[Data to examine]
^^^^

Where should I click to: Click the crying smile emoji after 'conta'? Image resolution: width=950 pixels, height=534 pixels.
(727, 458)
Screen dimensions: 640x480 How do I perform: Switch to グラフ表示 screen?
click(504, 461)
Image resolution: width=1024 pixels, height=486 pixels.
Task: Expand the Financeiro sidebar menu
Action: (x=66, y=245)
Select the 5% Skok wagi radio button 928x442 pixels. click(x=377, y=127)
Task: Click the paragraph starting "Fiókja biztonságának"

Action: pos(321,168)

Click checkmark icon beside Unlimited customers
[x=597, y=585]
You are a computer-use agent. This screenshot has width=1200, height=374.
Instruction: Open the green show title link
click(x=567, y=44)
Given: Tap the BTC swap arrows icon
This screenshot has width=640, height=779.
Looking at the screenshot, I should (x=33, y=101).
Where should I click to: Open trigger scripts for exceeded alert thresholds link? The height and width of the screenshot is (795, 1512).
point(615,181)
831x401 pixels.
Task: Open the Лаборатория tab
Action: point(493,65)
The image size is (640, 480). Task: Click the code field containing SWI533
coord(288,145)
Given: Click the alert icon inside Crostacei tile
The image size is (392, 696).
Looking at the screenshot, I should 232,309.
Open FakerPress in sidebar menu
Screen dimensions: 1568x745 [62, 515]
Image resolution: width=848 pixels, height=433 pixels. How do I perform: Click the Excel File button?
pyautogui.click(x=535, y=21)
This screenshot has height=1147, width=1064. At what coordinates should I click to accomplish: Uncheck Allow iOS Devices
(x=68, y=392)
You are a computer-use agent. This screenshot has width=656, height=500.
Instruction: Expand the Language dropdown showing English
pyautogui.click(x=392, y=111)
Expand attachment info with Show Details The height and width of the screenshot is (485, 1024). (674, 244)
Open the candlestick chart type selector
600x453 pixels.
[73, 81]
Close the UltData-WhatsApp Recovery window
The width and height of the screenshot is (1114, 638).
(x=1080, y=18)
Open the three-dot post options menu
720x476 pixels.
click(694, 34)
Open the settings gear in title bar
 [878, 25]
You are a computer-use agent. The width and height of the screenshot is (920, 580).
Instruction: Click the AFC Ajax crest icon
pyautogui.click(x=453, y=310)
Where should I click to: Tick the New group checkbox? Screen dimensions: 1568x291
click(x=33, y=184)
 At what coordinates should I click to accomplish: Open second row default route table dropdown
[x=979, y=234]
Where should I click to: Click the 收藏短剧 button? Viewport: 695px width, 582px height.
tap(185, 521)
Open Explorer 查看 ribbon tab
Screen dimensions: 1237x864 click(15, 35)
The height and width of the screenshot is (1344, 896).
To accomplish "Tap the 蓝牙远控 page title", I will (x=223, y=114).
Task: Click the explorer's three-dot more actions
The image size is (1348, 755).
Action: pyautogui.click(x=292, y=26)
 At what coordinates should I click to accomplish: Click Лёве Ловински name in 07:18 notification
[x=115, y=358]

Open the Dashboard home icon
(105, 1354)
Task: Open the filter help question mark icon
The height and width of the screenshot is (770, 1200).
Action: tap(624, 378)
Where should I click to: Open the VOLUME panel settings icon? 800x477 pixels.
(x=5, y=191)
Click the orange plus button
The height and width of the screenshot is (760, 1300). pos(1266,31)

^^^^

[Activity] The answer must be the line containing "At what coordinates should I click to accomplish: Click" and every line after it to the end of the data, exactly as written.

[Final answer]
 At what coordinates should I click to accomplish: Click Лёве Ловински name in 07:18 notification
[x=115, y=358]

Open the Dashboard home icon
(105, 1354)
Task: Open the filter help question mark icon
The height and width of the screenshot is (770, 1200).
Action: tap(624, 378)
Where should I click to: Open the VOLUME panel settings icon? 800x477 pixels.
(x=5, y=191)
Click the orange plus button
The height and width of the screenshot is (760, 1300). pos(1266,31)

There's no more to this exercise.